Sunday, June 25, 2006

García Márquez, Gabriel

García Márquez, Gabriel (1928- ), Colombian short-story writer and novelist. García Márquez was born in Aracataca, and initially trained as a journalist. He was a newspaper editor in Cartegena in 1946, in Barranquilla from 1948 to 1952, and in Bogotá in 1952. From 1959 to 1961 he worked for the Cuban news agency, La Prensa, in Colombia; Havana, Cuba; and New York. García Márquez was a liberal thinker whose left-wing politics angered conservative Colombian dictators Laureano Gómez and his successor, General Gustavo Rojas Pinilla. To escape persecution, García Márquez spent the 1960s and 1970s in voluntary exile in Mexico and Spain.

His best-known novels are Cien años de soledad (1967; One Hundred Years of Solitude, 1970), the epic story of a Colombian family, which shows the stylistic influence of the American novelist William Faulkner; and El otoño del patriarca (1975; The Autumn of the Patriarch, 1976), about political power and corruption. Crónica de una muerte anunciada (1981; Chronicle of a Death Foretold, 1983) is the story of murder in a Latin American town. His Collected Stories was published in English translation in 1984. El amor en los tiempos del cólera (1985; Love in the Time of Cholera, 1988), a story of romantic love, also takes place in Latin America. El general en su laberinto (1989; The General in His Labyrinth, 1990) is a fictional account of the last days of South American revolutionary and statesman Simón Bolívar. His 1994 novel Del amor y otros demonios was published in English as Of Love And Other Demons (1995). García Márquez is admired for his weaving of realism with fantasy in a number of novels and short stories set in Macondo, a fictional Colombian village of his own invention.

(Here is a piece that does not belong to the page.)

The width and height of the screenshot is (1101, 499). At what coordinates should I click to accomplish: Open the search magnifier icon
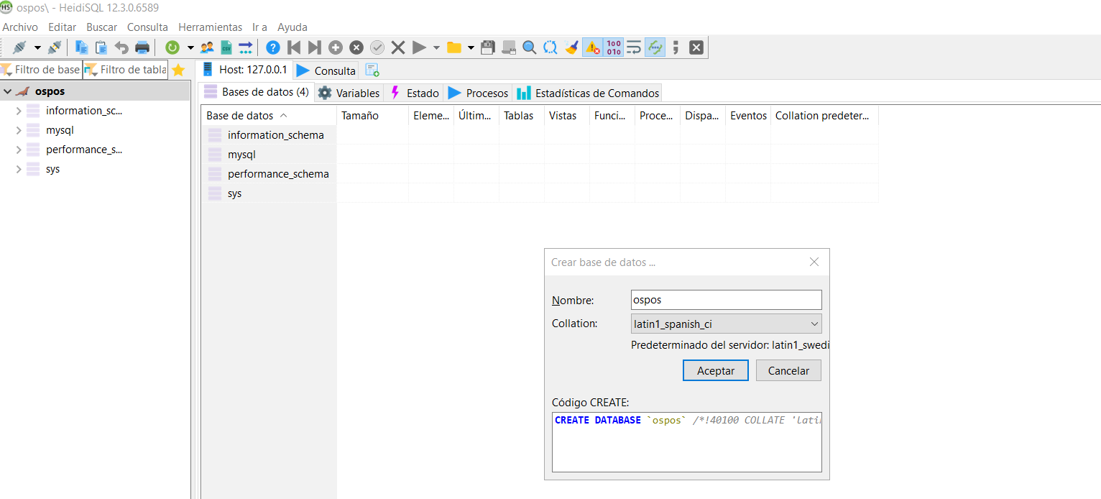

García Márquez was awarded the Nobel Prize for Literature in 1982. He was formally invited back to Colombia, where he mediated between the Colombian government and leftist rebels in the early 1980s. His most recent works are the non-fiction Noticia de un secuestro (1996; News of a Kidnapping, 1997), about the real-life story of ten prominent Colombians taken hostage by the Pablo Escobar drug cartel, and the novel Memoria de mis putas tristes (2004; Memories of My Melancholy Whores), in which an old man looks back nostalgically on past love affairs. The first volume of his autobiography is Vivir para contarla (2002; Living to Tell the Tale, 2003).